> [TASK REQUIREMENTS]: Restate, word for word, the lines from the opening line of the data through the line containing "You are a GUI", both included, and nothing else.

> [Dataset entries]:
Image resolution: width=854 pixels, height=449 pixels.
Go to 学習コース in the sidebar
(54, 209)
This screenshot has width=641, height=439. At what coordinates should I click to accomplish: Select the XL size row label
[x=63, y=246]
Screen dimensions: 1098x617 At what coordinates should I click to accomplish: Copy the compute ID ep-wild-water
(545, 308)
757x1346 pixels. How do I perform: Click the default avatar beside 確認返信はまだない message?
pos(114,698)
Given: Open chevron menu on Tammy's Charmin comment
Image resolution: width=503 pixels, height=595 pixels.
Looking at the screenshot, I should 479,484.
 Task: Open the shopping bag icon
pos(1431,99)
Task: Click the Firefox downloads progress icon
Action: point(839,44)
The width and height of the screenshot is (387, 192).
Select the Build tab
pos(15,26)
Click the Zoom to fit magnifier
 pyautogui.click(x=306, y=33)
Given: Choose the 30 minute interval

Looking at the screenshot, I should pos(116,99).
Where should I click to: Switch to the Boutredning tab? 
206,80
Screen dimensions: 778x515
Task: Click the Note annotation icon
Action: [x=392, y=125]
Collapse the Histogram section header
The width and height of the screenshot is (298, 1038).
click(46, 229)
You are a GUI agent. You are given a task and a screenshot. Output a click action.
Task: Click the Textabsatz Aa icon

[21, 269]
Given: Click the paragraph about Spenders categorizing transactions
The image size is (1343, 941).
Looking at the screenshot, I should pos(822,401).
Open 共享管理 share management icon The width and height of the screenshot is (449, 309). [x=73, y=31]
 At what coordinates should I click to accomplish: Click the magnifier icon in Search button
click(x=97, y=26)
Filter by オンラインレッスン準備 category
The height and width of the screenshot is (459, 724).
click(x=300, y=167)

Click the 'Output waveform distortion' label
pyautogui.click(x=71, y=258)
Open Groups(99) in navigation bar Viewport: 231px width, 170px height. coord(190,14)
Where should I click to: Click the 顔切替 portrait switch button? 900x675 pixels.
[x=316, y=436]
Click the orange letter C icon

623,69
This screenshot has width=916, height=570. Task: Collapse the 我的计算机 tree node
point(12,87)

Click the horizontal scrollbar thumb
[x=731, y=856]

> [EXERCISE OUTPUT]:
Image resolution: width=854 pixels, height=449 pixels.
Go to 学習コース in the sidebar
(54, 209)
This screenshot has width=641, height=439. At what coordinates should I click to accomplish: Select the XL size row label
[x=63, y=246]
Screen dimensions: 1098x617 At what coordinates should I click to accomplish: Copy the compute ID ep-wild-water
(545, 308)
757x1346 pixels. How do I perform: Click the default avatar beside 確認返信はまだない message?
pos(114,698)
Given: Open chevron menu on Tammy's Charmin comment
Image resolution: width=503 pixels, height=595 pixels.
Looking at the screenshot, I should 479,484.
 Task: Open the shopping bag icon
pos(1431,99)
Task: Click the Firefox downloads progress icon
Action: point(839,44)
The width and height of the screenshot is (387, 192).
Select the Build tab
pos(15,26)
Click the Zoom to fit magnifier
 pyautogui.click(x=306, y=33)
Given: Choose the 30 minute interval

Looking at the screenshot, I should pos(116,99).
Where should I click to: Switch to the Boutredning tab? 
206,80
Screen dimensions: 778x515
Task: Click the Note annotation icon
Action: [x=392, y=125]
Collapse the Histogram section header
The width and height of the screenshot is (298, 1038).
click(46, 229)
You are a GUI agent. You are given a task and a screenshot. Output a click action.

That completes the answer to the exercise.